Thunderous Manboobies
The man behinds me brays beer spittle and insults at Scotty Brooks. I'm not looking but I'll bet occasionally a nipple peeks out from under his Scottie Pippen jersey. His bosoms are as bouncy and active as a 2 year old after a shot of espresso and unlikely to be contained by such thin mesh. His girthy son slams noisemakers together with notable vigor. There's a sweet spot to do that and that spot is inches from my head. I know this because I feel the air from them and occasionally the implements themselves. If the Blazers free throw defense were a sentient being it'd thank this young man for the energy he saved by not taking advantage of our recent sun to venture outside. I know he didn't venture because there's no soil in or on the extra wide Nike perched on the back my chair. I mean none, it's gloriously white. The shoe, somehow, like its noisemaker friends, is inches from my head. How does this kid get all of those things into one little space? The back of my head is relatively small. And how did he get noisemakers up here in the 300 section? Did he SAVE them from the last game? Did he ask for them?

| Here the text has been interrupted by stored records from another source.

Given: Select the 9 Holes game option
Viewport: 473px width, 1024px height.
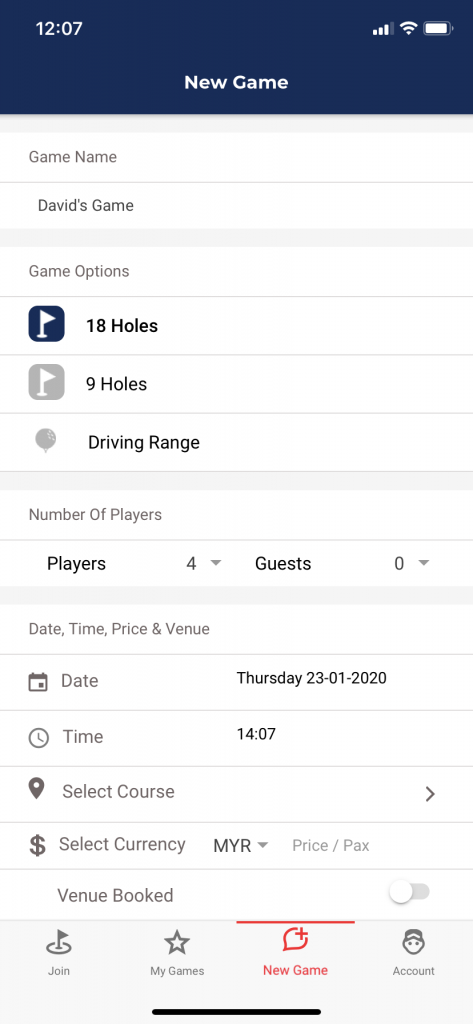Looking at the screenshot, I should pos(236,384).
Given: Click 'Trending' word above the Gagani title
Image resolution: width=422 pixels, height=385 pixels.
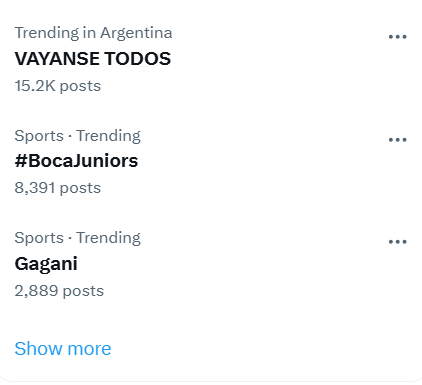Looking at the screenshot, I should coord(109,238).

Timeout now. My loyal companion and friend for life MB turns to me share basketball wisdom. I welcome this. He's smart, wise even. Fortunately for EVERYONE it's contest time and his words are drowned by an ear assault from that one guy with the microphone. You know that guy?....he's got the microphone sometimes during timeouts? with the..... no that's Bob Costas..... that's Arsenio Hall......Sacha Baron Cohen, just listen, this guy does the contests. He's really enthusiastic? Like sometimes there's a dishwasher a fridge and a drier on the court and they'll put a blindfold on a housewife and other housewives will screech her directions until she finds and wins the dishwasher (she wanted the fridge) and months later she'll load chipped IKEA plates into it with sad, red, tired eyes which remember happier times and the one who got away. A Facebook search will later reveal he's come out of the closet but she friends him anyway because maybe love really does conquer all.
(This happens EVERY time the appliance contest goes down, I promise you.)
Anyway microphone guy wouldn't stop bleating at jet engine decibel levels so it's down to the main concourse level we go to get a taste of the good life.
The difference is marked. It seems to be better lit. High ceilings. There are kiosks everywhere. You see why when you note the demographics. They're taller. Their clothes are cleaner and newer. Their pores are smaller. These people have money, and probably access to facials/massages/senators/nutritious foods too.
Here and there is a skulking denizen of the 300 level. You're not fooling anyone Poory McPoorstein. Scurry back to from whence you came or noble constable will have you in irons forthwith.
My imagination is running away with me. I should probably gather my ragtag group of fellow orphans and see if we can scrape together enough shillings to share a bowl of porridge.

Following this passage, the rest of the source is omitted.